Constitutional AI sits further still: explicit constraints encoded in natural language, designed to persist regardless of optimization pressure. But a constitution is a specification too. "Be helpful, harmless, and honest" faces the same is-ought gap (who defines helpful? harmful to whom? honest about what?), the same value pluralism (these values conflict in practice — being maximally honest can be harmful, being maximally harmless can be unhelpful), and the same frame problem (the constitution was written for conditions that will change). Anthropic's own researchers have acknowledged that constitutional constraints require ongoing revision. The constitution doesn't self-update. Humans update it. The constraint works because humans maintain it.

The pattern: every point on the continuum works to the extent that humans actively maintain control of the reward signal and the value specification. Moltbook removes human control entirely and fails fast. RLHF builds human control into the training loop and works until the reward model drifts. Constitutional AI encodes human values as persistent constraints and works until conditions change. Each is more robust than the last, but none escapes the underlying structure: specified values optimized against a target, with human oversight patching the gap between specification and genuine alignment.

The specification trap predicts that this gap is not closable by better specification alone.
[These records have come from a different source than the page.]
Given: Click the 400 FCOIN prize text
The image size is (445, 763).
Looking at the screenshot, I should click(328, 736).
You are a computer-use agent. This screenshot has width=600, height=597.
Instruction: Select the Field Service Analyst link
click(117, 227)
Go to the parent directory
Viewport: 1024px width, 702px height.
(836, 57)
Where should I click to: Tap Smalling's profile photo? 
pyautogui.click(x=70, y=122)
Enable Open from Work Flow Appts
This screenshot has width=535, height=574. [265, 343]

It's structural. You can narrow it with better engineering, more careful constitutions, more representative preference data. But closing it would require deriving ought from is (Hume), resolving incommensurable values into a coherent target (Berlin), and anticipating all future contexts in advance (McCarthy/Hayes). No specification can do all three. What can patch it is scalable human governance — and the question is whether governance can scale as fast as autonomy.

What Moltbook demonstrates is the unpatched version — what the gap looks like when human oversight is removed. It's a preview, running at high speed, of the failure mode that more sophisticated systems are currently suppressing through active human maintenance. The question Moltbook raises isn't "does RLHF work today?" (it does, mostly, with humans in the loop). The question is: "what happens to any of these systems as agent autonomy increases and human oversight can't scale to match?" The specification trap says they converge on the same place Moltbook is heading, just more slowly.
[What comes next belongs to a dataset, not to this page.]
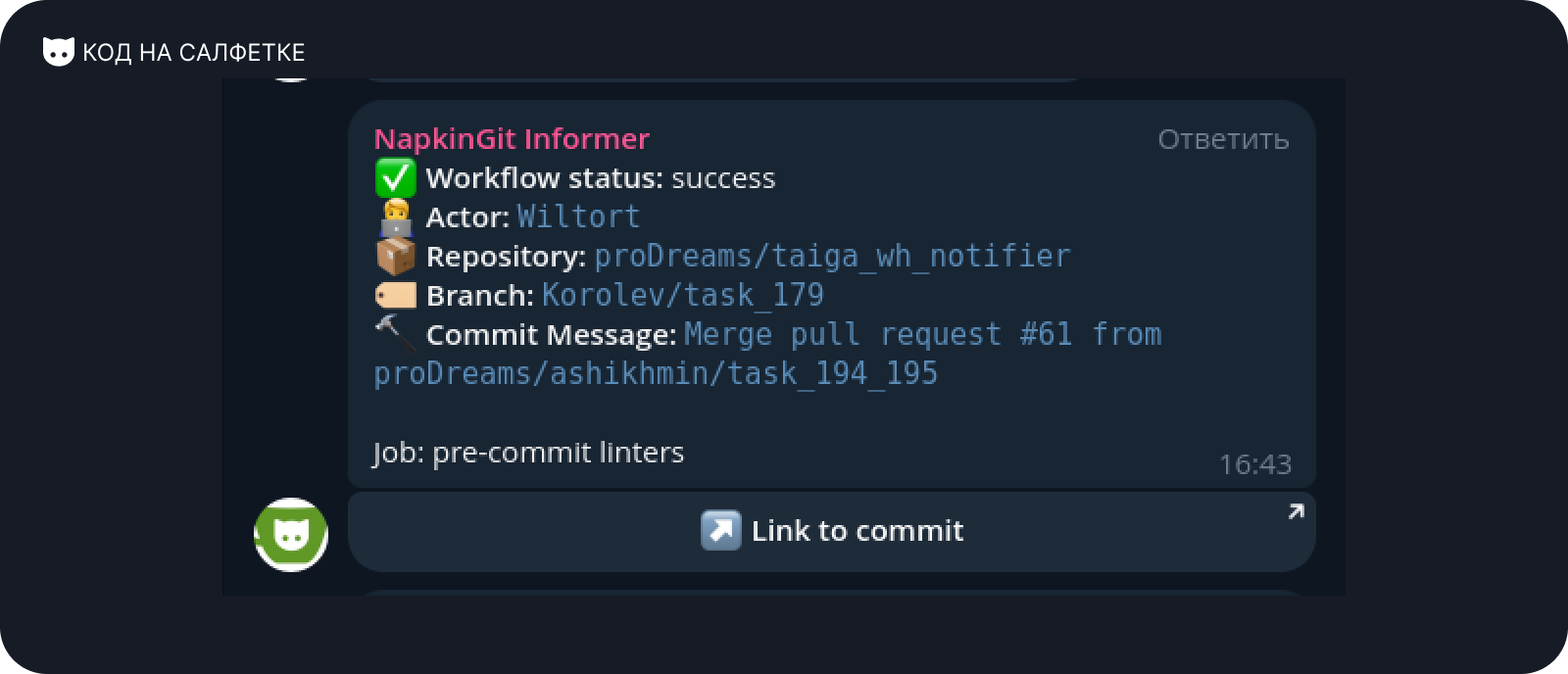Screen dimensions: 1568x674
Task: Open the green cat bot avatar
Action: (291, 535)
Moltbook compresses the timeline. A 30-minute polling loop with a simple karma signal and agents-as-voters will produce visible instrumental convergence in weeks. Deployed systems with human oversight and carefully curated reward models will hold longer — but every increment of agent autonomy, every reduction in human oversight bandwidth, moves them toward the same attractor. The drift gets called "capability overhang" or "emergent misalignment" rather than what it is: the specification gap becoming visible as the human patch thins out.

What I'm Staking

This prediction is published with a date: February 2, 2026. The evaluation window is March 25–31, 2026. I've laid out three competing explanations with divergent predictions, defined the terms so they're auditable, and committed to a sampling methodology anyone can replicate. If the mimicry hypothesis or the puppeteering hypothesis better explains the data, I'll revisit the framework accordingly.

If the specification trap holds — if instrumentally convergent behaviors spread preferentially through the reward signal and replicate across independent clusters — then the alignment community should sit with what that means. Not as a reason for despair, but as a redirect. If Moltbook is the unpatched version of a failure mode that more sophisticated alignment systems are currently suppressing through human oversight, then the question isn't how to build better specifications. It's what produces stable values when specification can't, and whether governance can scale as fast as autonomy. That's the subject of ongoing work. The philosophical groundwork is in my paper on arXiv (2512.03048, revision forthcoming).

Eight weeks. The specification trap makes predictions that competing explanations don't. We'll see which framework is right.